This book is made up of 10 classical sculptures from the Hermitage Museum (mostly Roman and one or two Greek), removed from their plinths and repositioned to share a raised floor with the viewer; and 17 highly abstracted body-forms by Antony Gormley. The idea is to juxtapose ancient, idealized statues with Gormley's more disinterested sculptures and see whether, in Gormley's work, the abstract language of Euclidean geometry can make a shelter for feeling, and whether, in the case of the classical works, demounting and putting the viewer on the same level as their original makers can re-establish them as made things. The interaction of the public, captured in documentary photographs, is key to a project that aims to show how classical marbles, Gormley's own sculptures and the living human visitors inhabit the same space and can converse with each other. All Gormley's body works are the residue of an action or event of a real body that is absent translated into an abstract architectural language (which in the Hermitage is in acute contrast to the ornate interiors).
His work takes the body as a found object, something already made, as a reflexive object that engages the viewer less as a representation than an acknowledgement of its opposite: the lost subject.

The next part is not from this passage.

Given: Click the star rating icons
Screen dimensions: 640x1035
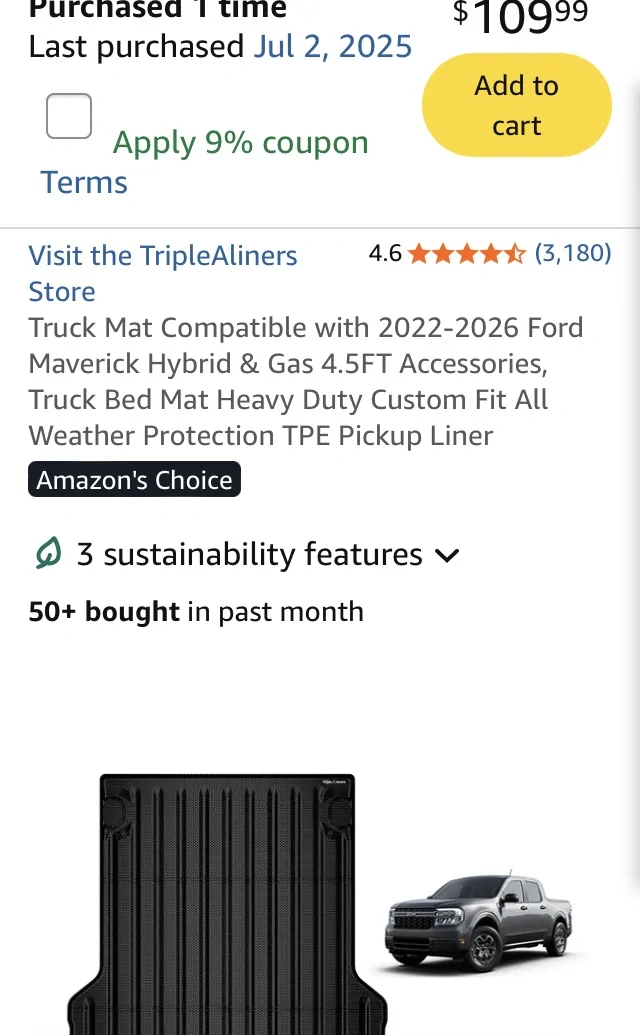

Margaret Iversen is Professor of Art History at the University of Essex and one of the leading international authorities in the field of art theory and contemporary art; her main focus of study is psychoanalytic art theory. In 2007 she publishedBeyond Pleasure: Freud, Lacan, Barthes (2007), and she is currently working on a book on photography and art since the Sixties. Dimitri Ozerkov is head of the Contemporary Art department and 20/21 project at the Hermitage Museum, responsible for bringing contemporary art exhibitions to St Petersburg. Anna Trofimova is head of the department of Classical Antiquities at the Hermitage Museum.